Windows API operations are non-transactional and irrelevant to databases. However, FileTable is implemented based on FileStream, so SQL transactions are supported. FileTable can also be queried and updated using the normal Transact-SQL command. They also integrate SQL Server management tools and functions, such as backup and recovery.
We need to configure FileTable and FILESTREAM separately. This means that we can continue to use only the FileStream function without enabling non-transactional access or creating FileTable.
Start using FileTable of SQL Server 2012
Enable FileStream
Copy codeThe Code is as follows:
USE master GO
EXEC sp_configure 'filestream access level', 2
Go
RECONFIGURE GO
-- You can use this statement to see current
-- Config value and running value
EXEC sp_configure filestream_access_level;
GO
Press Ctrl + C to copy the code to create the LearnFileTable database.
Copy codeThe Code is as follows:
USE master
GO
If exists (SELECT name FROM sys. databases WHERE name = n' learnfiletable ')

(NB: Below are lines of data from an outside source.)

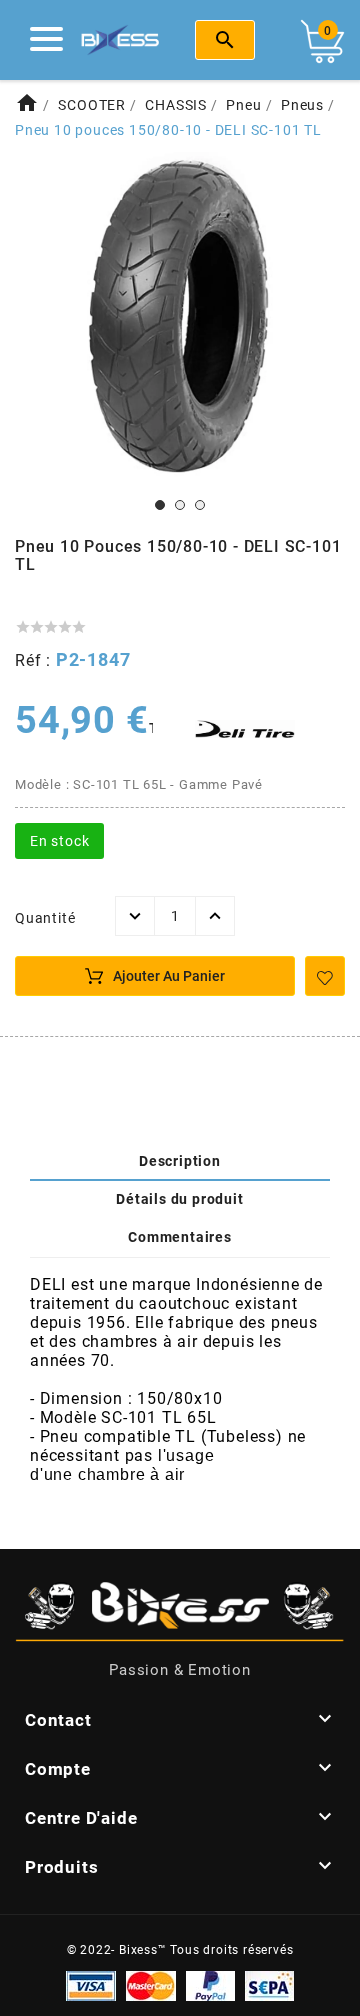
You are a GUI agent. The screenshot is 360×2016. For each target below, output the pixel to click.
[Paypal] (210, 1985)
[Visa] (91, 1985)
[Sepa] (269, 1985)
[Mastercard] (151, 1985)
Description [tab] (180, 1161)
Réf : (35, 660)
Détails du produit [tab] (179, 1199)
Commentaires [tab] (180, 1237)
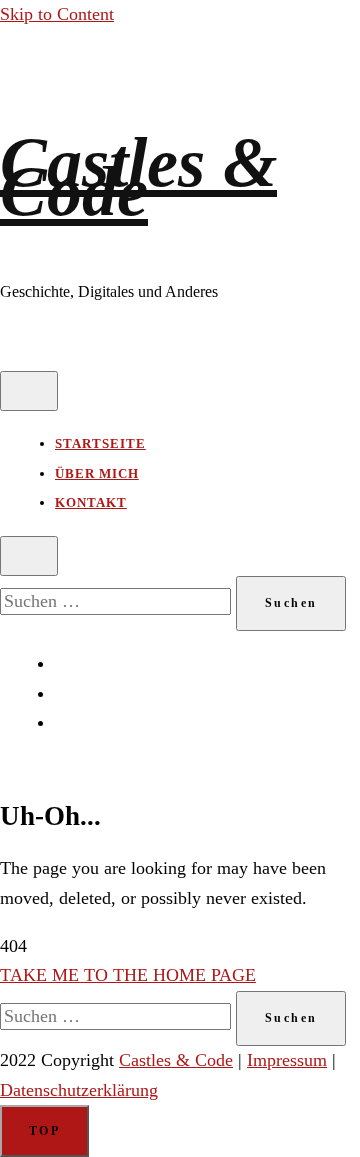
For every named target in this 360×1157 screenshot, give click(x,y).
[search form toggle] (29, 556)
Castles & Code (138, 177)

Drop database LearnFileTable
GO
Create database LearnFileTable
-- Details of primary file group
ON PRIMARY
(NAME = LearnFileTable_Primary,
FILENAME = n'd: \ FileTable \ LearnFileTable_Data.mdf ',
SIZE = 10 MB,
MAXSIZE = 50 MB,
FILEGROWTH = 5 MB ),
-- Details of additional filegroup to be used to store data
FILEGROUP rule roup
(NAME = LearnFileTable_Data,
FILENAME = n'd: \ FileTable \ LearnFileTable_Data.ndf ',
SIZE = 10 MB,
MAXSIZE = 50 MB,
FILEGROWTH = 5 MB ),
-- Details of special filegroup to be used to store FILESTREAM data
FILEGROUP fs0000roup CONTAINS FILESTREAM
(NAME = FileStream,
-- FILENAME refers to the path and not to the actual file name. It
-- Creates a folder which contains a filestream. hdr file and
-- Also a folder $ FSLOG folder as depicted in image below
FILENAME = n'd: \ FileTable \ FSData ')
-- Details of log file
LOG ON
(Name = LearnFileTable_Log,
FILENAME = 'd: \ FileTable \ LearnFileTable_Log.ldf ',
SIZE = 5 MB,
MAXSIZE = 25 MB,
FILEGROWTH = 5 MB
)
With filestream (NON_TRANSACTED_ACCESS = FULL, DIRECTORY_NAME = n' learnfiletable ')

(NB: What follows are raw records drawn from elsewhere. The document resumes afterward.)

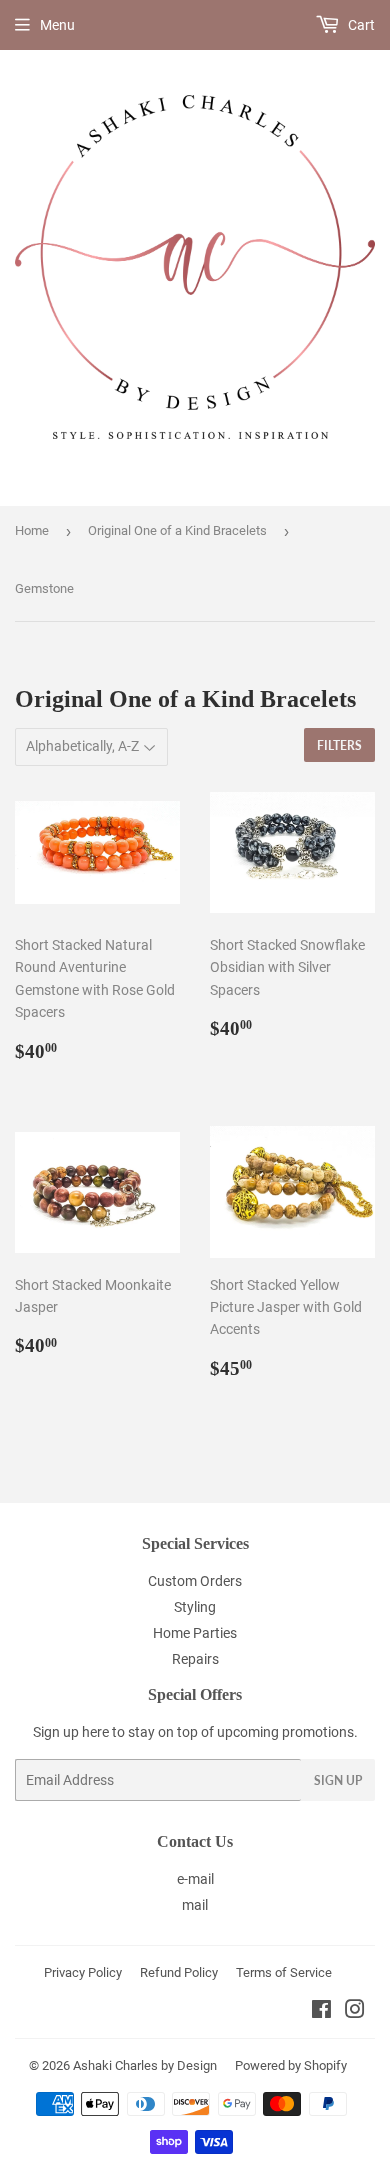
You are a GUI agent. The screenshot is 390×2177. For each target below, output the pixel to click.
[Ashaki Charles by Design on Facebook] (321, 2012)
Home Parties (195, 1633)
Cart (360, 25)
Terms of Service (284, 1972)
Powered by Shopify (291, 2065)
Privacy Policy (83, 1972)
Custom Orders (195, 1581)
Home (32, 530)
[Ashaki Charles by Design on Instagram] (355, 2012)
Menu (57, 25)
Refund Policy (179, 1972)
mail (195, 1905)
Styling (195, 1607)
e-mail (195, 1879)
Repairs (195, 1659)
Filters (339, 745)
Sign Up (338, 1780)
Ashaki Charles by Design (145, 2065)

-- Other option for NON_TRANSACTED_ACCESS is READ_ONLY or OFF
GO
Press Ctrl + C to copy the code to check FileStream/FileTable
Copy codeThe Code is as follows:
-- Check the Filestream/FileTable Options
SELECT DB_NAME (database_id), non_transacted_access, non_transacted_access_desc, directory_name FROM sys. database_filestream_options
WHERE DB_NAME (database_id) = 'learnfiletable'
Create a FileTable
Copy codeThe Code is as follows:
USE LearnFileTable
GO
Create table MyFirstFileTable AS FileTable
WITH
(
FileTable_Directory = 'myfirstfiletable ',
FileTable_Collate_Filename = database_default
);
GO
Press Ctrl + C to copy the Code. If FileStream is not enabled before FileTable is created, an error is returned.
Msg 1969, Level 16, State 1, Line 1 Default FILESTREAM filegroup is not available in database '<database_name>' after it is created, we can query it and there are no records
USE LearnFileTable SELECT * FROM [dbo]. [MyFirstFileTable]
Select FileTable in Enterprise Manager, right-click "Explorer FileTable Directory" link as shown below:
You will see the network shared directory. manually add several files to this directory. We will return to the SQLServer Enterprise Manager to see what happened:
Run the query statement again.
USE LearnFileTable SELECT * FROM [dbo]. [MyFirstFileTable]
Summary
In this article, I talked about using SQL Server's FileStream and FileTable functions to store unstructured data. The FILESTREAM function stores unstructured data in the file system and stores file pointers in the database. The FileTable further extends this function to allow non-transactional access (access to files, without prior authorization, share location ). In other words, with this function, we can manage unstructured data through the file system, instead of managing it on SQL Server, but still can access these files through transactions on SQL Server.